Verdict: MI300X OAM or R9 380?
MI300X OAM advantages
- Video memory (+98%)
- Memory bandwidth (+96%)
R9 380 advantages
- Power efficiency (+75%)
- Affordability (+99%)
Which should you choose?
- Choose the MI300X OAM if you play the latest titles at high textures or do GPU-accelerated work.
- Choose the R9 380 if you want lower power draw, heat and noise.
- Choose the MI300X OAM if you work with high-resolution textures or memory-bound workloads.
MI300X OAM vs R9 380: which should you choose?
MI300X OAM — AMD server graphics card (2023, CDNA 3.0) with 192 GB of HBM3; launched at $20,000.
R9 380 — AMD desktop graphics card (2015, GCN 3.0) with 4 GB of GDDR5, averaging 15 fps at 1440p; launched at $199.
MI300X OAM vs R9 380: MI300X OAM has more raw compute. MI300X OAM offers 90.3 TFLOPS of FP32 compute versus 3.5. These cards span different eras or segments, so modern gaming benchmarks are not directly comparable — judge them within their own generation and use case.
Different eras, different missions
These two parts do not compete head-to-head: MI300X OAM (2023, Server) and R9 380 (2015, Desktop) come from different generations or market segments, so modern game benchmarks do not apply to both. The specification table above is best read as architectural context — process node, memory technology and power budgets show how far GPU design has moved.
Specifications at a glance
MI300X OAM carries 192 GB of HBM3 against 4 GB of GDDR5 on R9 380, with board powers of 750 W and 190 W respectively.
The verdict
Both are credible choices in the graphics card comparison space; the specification table above lays out every metric so you can weigh the trade-offs that matter to you. Pick the one whose strengths line up with how you will actually use it.
Frequently asked questions
Is the MI300X OAM better than the R9 380?

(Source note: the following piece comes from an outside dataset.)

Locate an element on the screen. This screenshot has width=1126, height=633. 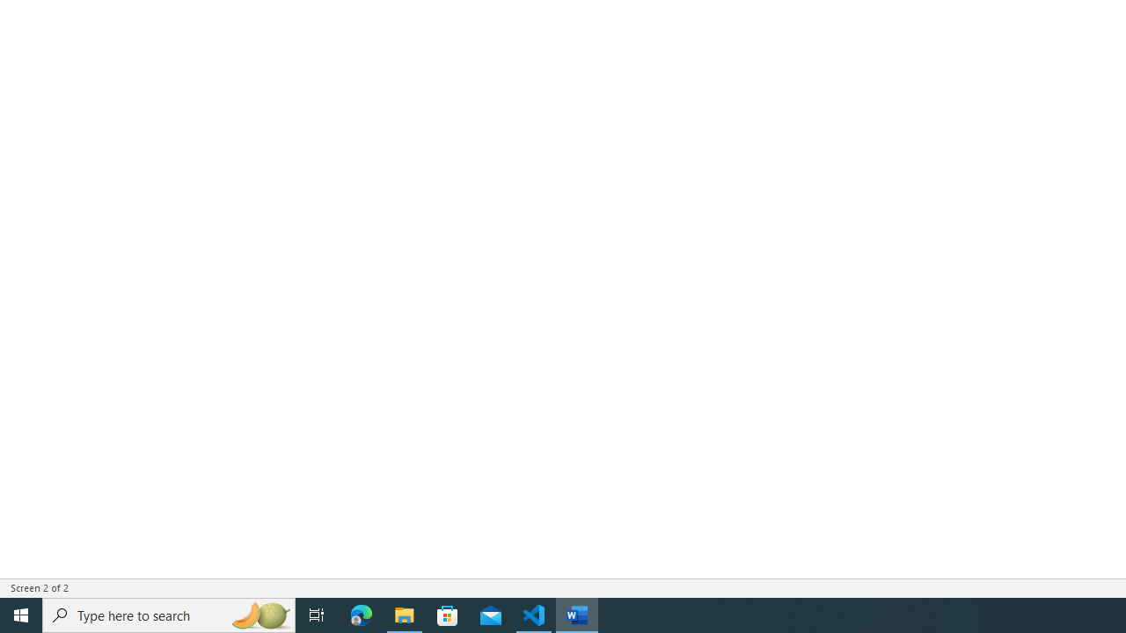
'Page Number Screen 2 of 2 ' is located at coordinates (46, 588).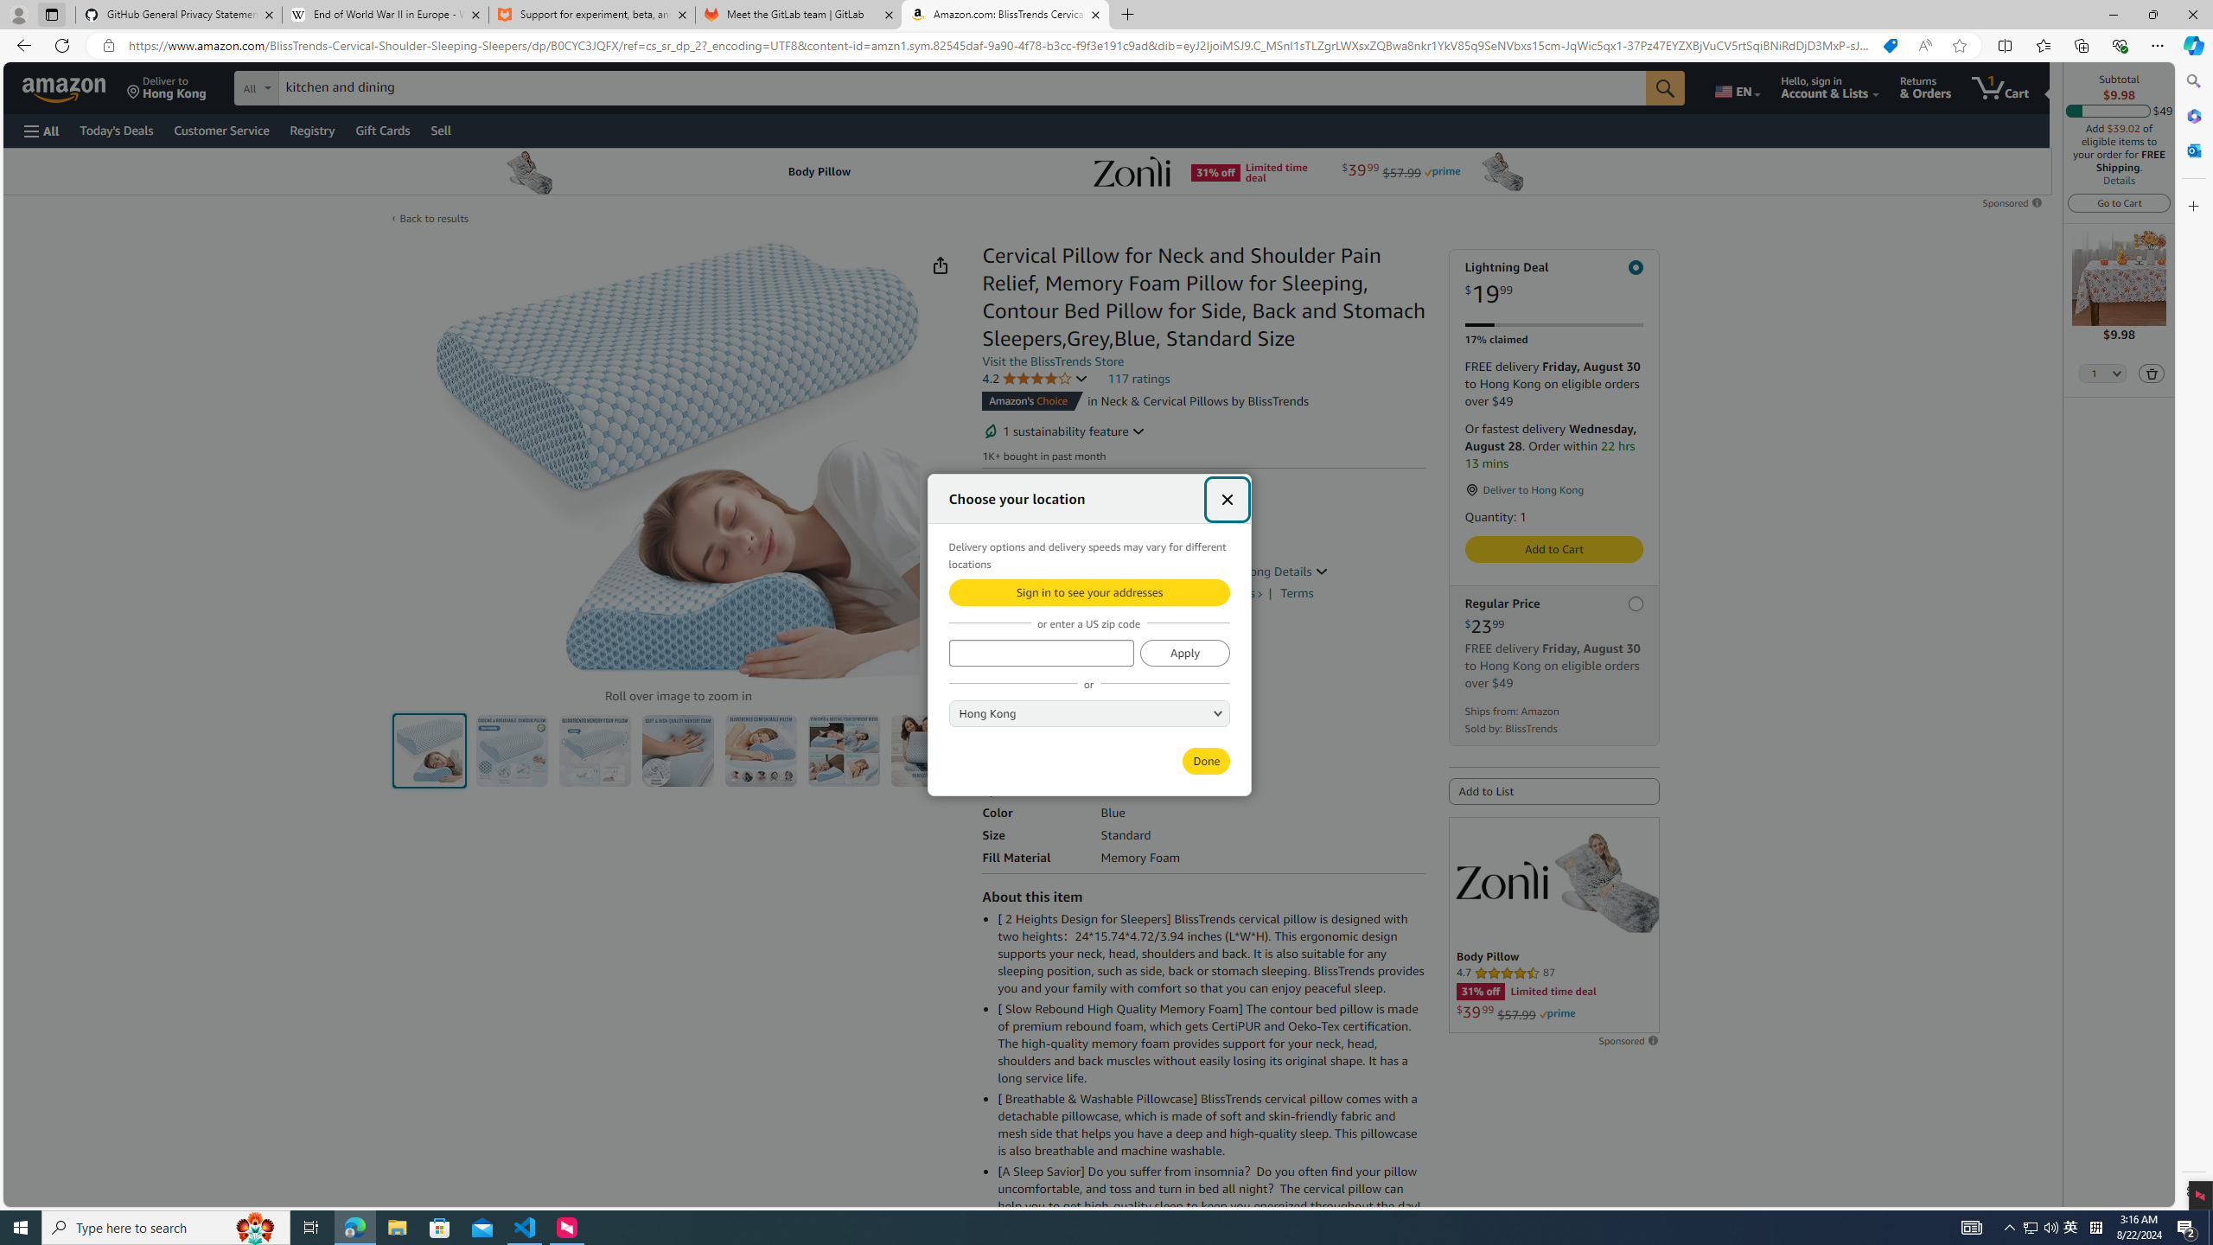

These two are closely matched — the right pick comes down to which specific strengths you value and the price you actually pay. MI300X OAM offers 90.3 TFLOPS of FP32 compute versus 3.5. These cards span different eras or segments, so modern gaming benchmarks are not directly comparable — judge them within their own generation and use case.
What is the main difference between the MI300X OAM and the R9 380?
MI300X OAM offers 90.3 TFLOPS of FP32 compute versus 3.5. These cards span different eras or segments, so modern gaming benchmarks are not directly comparable — judge them within their own generation and use case.
Which should I choose?
Choose the MI300X OAM if you play the latest titles at high textures or do GPU-accelerated work. Choose the R9 380 if you want lower power draw, heat and noise.
Methodology
Graphics cards are compared on 3DMark Time Spy scores, average gaming frame rates at 1080p/1440p/4K, FP32 compute throughput, VRAM capacity and type, memory bandwidth, board power (TDP) and launch MSRP — plus AI workload throughput (Stable Diffusion iterations/s and local LLM tokens/s) where measured. Vintage and server GPUs without modern benchmark results are compared on specifications only, clearly labelled. Frame rates are averages across a game suite at high settings; specific titles vary.